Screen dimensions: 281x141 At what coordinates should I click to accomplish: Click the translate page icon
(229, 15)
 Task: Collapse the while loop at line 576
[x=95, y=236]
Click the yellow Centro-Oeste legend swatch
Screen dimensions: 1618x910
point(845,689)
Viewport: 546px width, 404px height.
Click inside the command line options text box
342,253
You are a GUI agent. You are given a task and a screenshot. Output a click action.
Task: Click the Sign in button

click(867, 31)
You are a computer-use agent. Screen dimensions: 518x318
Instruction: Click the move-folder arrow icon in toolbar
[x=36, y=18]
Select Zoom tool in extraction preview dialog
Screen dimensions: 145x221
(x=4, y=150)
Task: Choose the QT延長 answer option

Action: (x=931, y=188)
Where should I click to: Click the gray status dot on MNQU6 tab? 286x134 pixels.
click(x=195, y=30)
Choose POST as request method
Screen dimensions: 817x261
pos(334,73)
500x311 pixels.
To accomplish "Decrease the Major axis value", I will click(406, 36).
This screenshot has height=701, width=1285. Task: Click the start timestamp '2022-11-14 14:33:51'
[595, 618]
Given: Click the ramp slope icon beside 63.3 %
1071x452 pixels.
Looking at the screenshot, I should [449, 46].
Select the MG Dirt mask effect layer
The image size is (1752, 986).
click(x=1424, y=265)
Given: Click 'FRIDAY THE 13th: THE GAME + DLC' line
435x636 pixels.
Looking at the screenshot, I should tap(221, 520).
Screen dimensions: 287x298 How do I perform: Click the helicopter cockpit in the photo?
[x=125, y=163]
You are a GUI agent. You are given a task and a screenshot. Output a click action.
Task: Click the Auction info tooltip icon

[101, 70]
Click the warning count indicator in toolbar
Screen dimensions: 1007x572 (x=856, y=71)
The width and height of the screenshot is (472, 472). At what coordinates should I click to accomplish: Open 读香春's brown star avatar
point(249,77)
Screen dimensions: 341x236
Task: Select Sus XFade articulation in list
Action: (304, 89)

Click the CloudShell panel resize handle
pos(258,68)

+++

* **GIVEN TASK**: Retype all of the entries above, line for line, with no changes.

* **FULL RESPONSE**:
Screen dimensions: 281x141 At what coordinates should I click to accomplish: Click the translate page icon
(229, 15)
 Task: Collapse the while loop at line 576
[x=95, y=236]
Click the yellow Centro-Oeste legend swatch
Screen dimensions: 1618x910
point(845,689)
Viewport: 546px width, 404px height.
Click inside the command line options text box
342,253
You are a GUI agent. You are given a task and a screenshot. Output a click action.
Task: Click the Sign in button

click(867, 31)
You are a computer-use agent. Screen dimensions: 518x318
Instruction: Click the move-folder arrow icon in toolbar
[x=36, y=18]
Select Zoom tool in extraction preview dialog
Screen dimensions: 145x221
(x=4, y=150)
Task: Choose the QT延長 answer option

Action: (x=931, y=188)
Where should I click to: Click the gray status dot on MNQU6 tab? 286x134 pixels.
click(x=195, y=30)
Choose POST as request method
Screen dimensions: 817x261
pos(334,73)
500x311 pixels.
To accomplish "Decrease the Major axis value", I will click(406, 36).
This screenshot has height=701, width=1285. Task: Click the start timestamp '2022-11-14 14:33:51'
[595, 618]
Given: Click the ramp slope icon beside 63.3 %
1071x452 pixels.
Looking at the screenshot, I should [449, 46].
Select the MG Dirt mask effect layer
The image size is (1752, 986).
click(x=1424, y=265)
Given: Click 'FRIDAY THE 13th: THE GAME + DLC' line
435x636 pixels.
Looking at the screenshot, I should tap(221, 520).
Screen dimensions: 287x298 How do I perform: Click the helicopter cockpit in the photo?
[x=125, y=163]
You are a GUI agent. You are given a task and a screenshot. Output a click action.
Task: Click the Auction info tooltip icon

[101, 70]
Click the warning count indicator in toolbar
Screen dimensions: 1007x572 (x=856, y=71)
The width and height of the screenshot is (472, 472). At what coordinates should I click to accomplish: Open 读香春's brown star avatar
point(249,77)
Screen dimensions: 341x236
Task: Select Sus XFade articulation in list
Action: (304, 89)

Click the CloudShell panel resize handle
pos(258,68)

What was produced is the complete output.